With the total population of their country only around six times bigger than the capacity of Soccer City, coach Lucio Antunes and his players could certainly be forgiven a sense of surrealism as they step out onto the same pitch where Spain and the Netherlands contested the 2010 FIFA World Cup™ final.

“It will be a huge honour for our small country, but we will just try to take it all in and savour the moment,” beams Antunes, whose Blue Sharks (as Cape Verde’s national team are known) are set to be the smallest minnows yet to compete in Africa’s continental finals – even smaller than Equatorial Guinea, whose qualification for the 2012 edition came automatically as tournament co-hosts.

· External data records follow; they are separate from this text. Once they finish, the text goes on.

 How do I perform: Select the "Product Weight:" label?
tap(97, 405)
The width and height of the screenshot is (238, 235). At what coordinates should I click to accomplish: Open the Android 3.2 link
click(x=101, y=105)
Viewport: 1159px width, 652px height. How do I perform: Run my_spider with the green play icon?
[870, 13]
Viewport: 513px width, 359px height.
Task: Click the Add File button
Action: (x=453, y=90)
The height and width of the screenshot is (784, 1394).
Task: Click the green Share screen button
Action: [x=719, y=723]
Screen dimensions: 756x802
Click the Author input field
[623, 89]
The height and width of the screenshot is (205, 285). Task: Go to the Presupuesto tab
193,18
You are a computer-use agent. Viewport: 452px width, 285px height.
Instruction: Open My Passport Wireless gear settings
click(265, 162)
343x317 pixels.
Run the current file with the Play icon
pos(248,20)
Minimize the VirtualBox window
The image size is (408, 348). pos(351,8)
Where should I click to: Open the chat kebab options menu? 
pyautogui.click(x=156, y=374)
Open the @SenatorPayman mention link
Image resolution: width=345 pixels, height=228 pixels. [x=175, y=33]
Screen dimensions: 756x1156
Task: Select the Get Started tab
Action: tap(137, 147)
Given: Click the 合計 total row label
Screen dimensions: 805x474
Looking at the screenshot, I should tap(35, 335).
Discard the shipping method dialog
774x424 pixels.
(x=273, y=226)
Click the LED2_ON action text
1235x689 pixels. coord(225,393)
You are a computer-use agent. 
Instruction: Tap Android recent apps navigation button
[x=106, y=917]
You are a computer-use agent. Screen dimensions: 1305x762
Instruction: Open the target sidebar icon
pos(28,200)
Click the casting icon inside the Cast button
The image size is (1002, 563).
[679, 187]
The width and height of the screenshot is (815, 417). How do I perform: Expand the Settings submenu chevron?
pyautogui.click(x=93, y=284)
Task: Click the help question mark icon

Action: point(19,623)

Nor is size the only obstacle that Cape Verde have had to overcome. Spread out in a horseshoe formation of 15 islands and islets and located some 570 km off Africa’s west coast, the country has a punishingly arid landscape which belies the 'Green Cape' of its name. Indeed, with natural grass scarce and freshwater even scarcer, Cape Verde cannot even lay claim to a single grass football pitch.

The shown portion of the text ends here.